> **AIM OF THE TASK**: Below are the entries. Set down exactly the line containing "Task: Click the Details ranking link" and each line after it.

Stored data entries
┄┄┄┄┄┄┄┄┄┄┄┄┄┄┄┄┄┄┄┄

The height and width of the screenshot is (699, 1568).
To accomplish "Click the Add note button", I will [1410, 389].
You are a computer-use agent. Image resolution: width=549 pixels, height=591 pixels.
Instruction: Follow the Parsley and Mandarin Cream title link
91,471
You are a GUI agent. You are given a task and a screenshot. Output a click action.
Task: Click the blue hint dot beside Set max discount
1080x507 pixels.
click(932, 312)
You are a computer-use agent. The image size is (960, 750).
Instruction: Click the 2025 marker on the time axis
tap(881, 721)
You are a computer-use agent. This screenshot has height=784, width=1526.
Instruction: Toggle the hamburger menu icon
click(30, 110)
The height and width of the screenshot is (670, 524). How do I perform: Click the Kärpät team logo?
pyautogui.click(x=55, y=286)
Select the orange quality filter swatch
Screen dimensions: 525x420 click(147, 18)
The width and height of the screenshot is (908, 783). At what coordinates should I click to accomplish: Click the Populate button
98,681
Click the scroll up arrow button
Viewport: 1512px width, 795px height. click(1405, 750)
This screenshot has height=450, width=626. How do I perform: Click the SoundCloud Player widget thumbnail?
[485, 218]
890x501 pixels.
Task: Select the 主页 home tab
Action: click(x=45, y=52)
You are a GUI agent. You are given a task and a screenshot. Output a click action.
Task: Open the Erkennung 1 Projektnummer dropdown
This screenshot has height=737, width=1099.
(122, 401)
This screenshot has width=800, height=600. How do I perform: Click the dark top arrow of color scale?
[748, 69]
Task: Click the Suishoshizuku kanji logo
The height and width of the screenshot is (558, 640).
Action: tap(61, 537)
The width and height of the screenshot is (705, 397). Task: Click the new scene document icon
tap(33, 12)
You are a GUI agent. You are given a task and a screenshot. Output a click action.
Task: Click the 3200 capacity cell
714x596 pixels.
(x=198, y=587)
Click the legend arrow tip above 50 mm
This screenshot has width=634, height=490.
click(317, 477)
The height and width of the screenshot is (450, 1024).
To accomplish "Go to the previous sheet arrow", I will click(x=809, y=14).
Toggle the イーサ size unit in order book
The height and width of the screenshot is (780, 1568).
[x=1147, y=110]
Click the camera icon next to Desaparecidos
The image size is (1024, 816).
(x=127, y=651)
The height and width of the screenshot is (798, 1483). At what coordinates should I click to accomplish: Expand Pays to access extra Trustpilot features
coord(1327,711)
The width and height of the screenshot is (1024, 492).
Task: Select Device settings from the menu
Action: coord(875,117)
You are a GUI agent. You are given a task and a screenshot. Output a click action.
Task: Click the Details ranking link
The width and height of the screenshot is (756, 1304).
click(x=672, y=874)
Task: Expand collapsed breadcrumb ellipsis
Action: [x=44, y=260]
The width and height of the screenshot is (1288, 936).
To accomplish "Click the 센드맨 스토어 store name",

┄┄┄┄┄┄┄┄┄┄┄┄┄┄┄┄┄┄┄┄

> **RESPONSE BOX**:
Task: Click the Details ranking link
The width and height of the screenshot is (756, 1304).
click(x=672, y=874)
Task: Expand collapsed breadcrumb ellipsis
Action: [x=44, y=260]
The width and height of the screenshot is (1288, 936).
To accomplish "Click the 센드맨 스토어 store name",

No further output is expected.